▶ [Written problem]: Could you pull every line of text from the listing below and reproduce it word for word, leaving the pictures out of your answer?

>> START Dataset extract

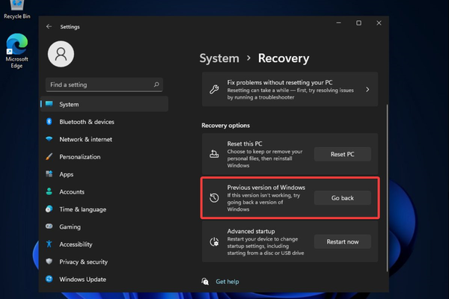Open Privacy & security settings
Viewport: 449px width, 299px height.
click(84, 262)
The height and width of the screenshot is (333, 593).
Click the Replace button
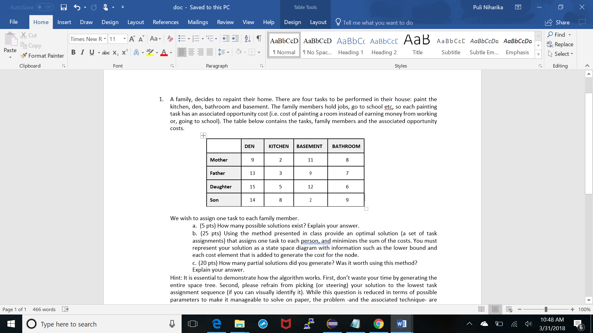click(x=560, y=44)
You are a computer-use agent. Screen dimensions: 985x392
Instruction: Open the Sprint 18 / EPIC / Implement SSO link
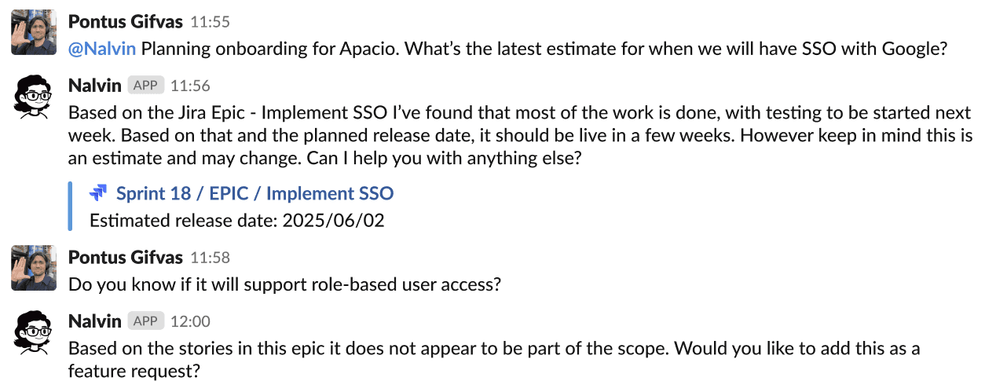click(254, 193)
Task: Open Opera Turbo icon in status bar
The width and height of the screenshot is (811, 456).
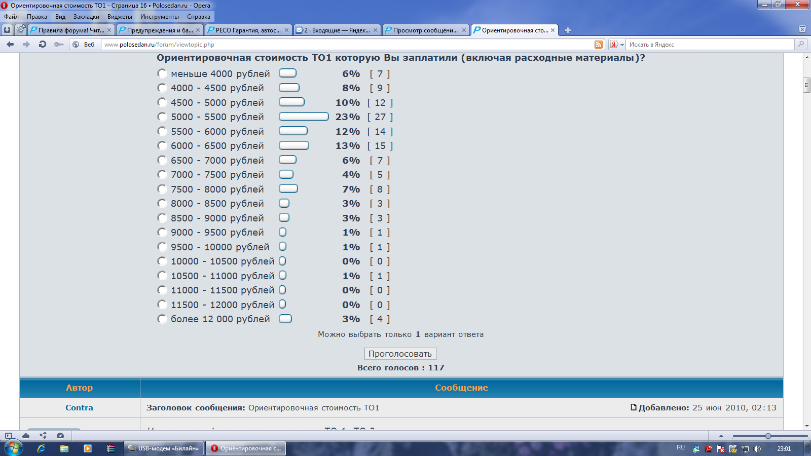Action: [x=60, y=436]
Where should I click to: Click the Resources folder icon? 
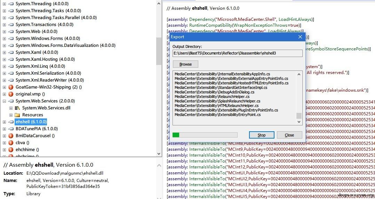click(17, 115)
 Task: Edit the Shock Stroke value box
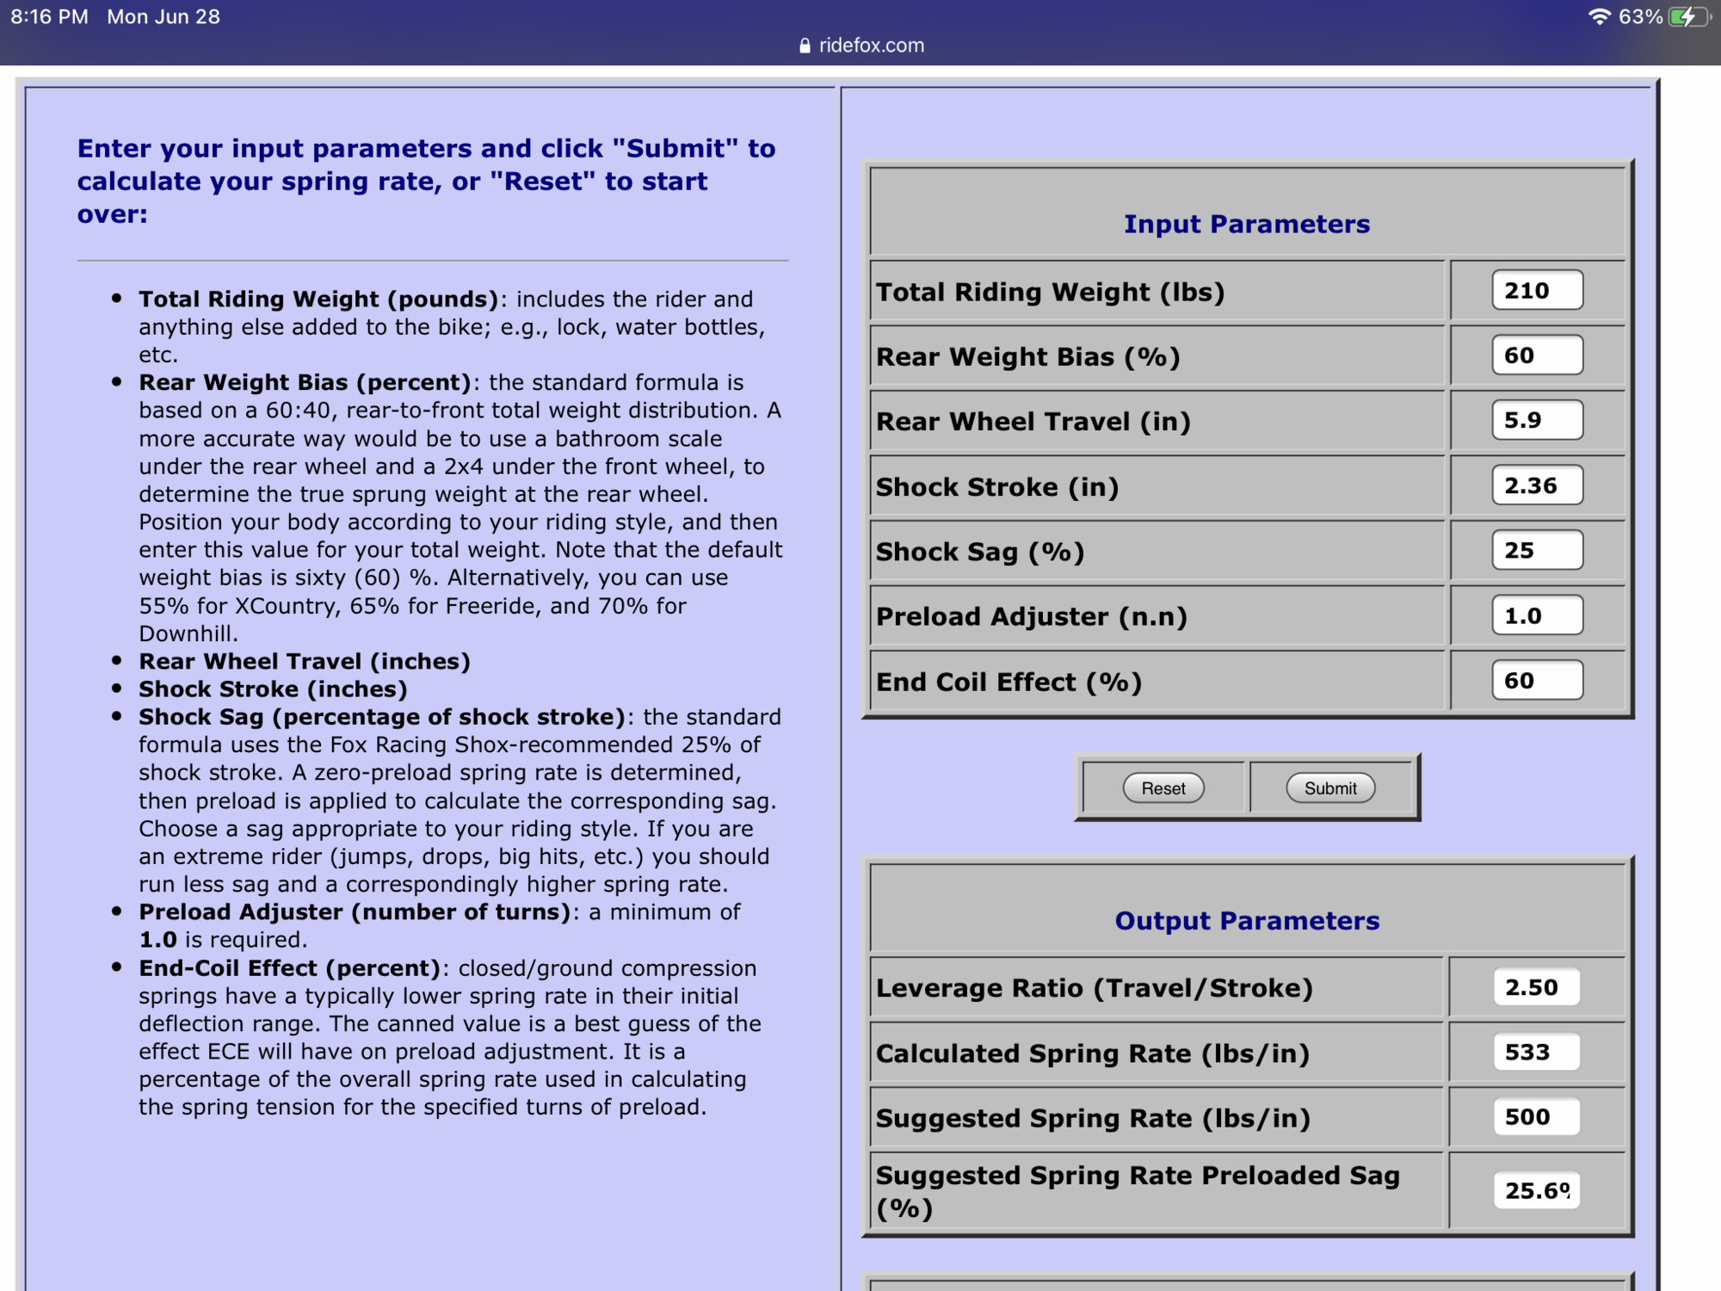pyautogui.click(x=1537, y=485)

>> END Dataset extract

▶ [Solution to this exercise]:
Open Privacy & security settings
Viewport: 449px width, 299px height.
click(84, 262)
The height and width of the screenshot is (333, 593).
Click the Replace button
click(x=560, y=44)
You are a computer-use agent. Screen dimensions: 985x392
Instruction: Open the Sprint 18 / EPIC / Implement SSO link
click(254, 193)
Task: Open Opera Turbo icon in status bar
The width and height of the screenshot is (811, 456).
Action: [x=60, y=436]
Where should I click to: Click the Resources folder icon? 
click(17, 115)
 Task: Edit the Shock Stroke value box
pyautogui.click(x=1537, y=485)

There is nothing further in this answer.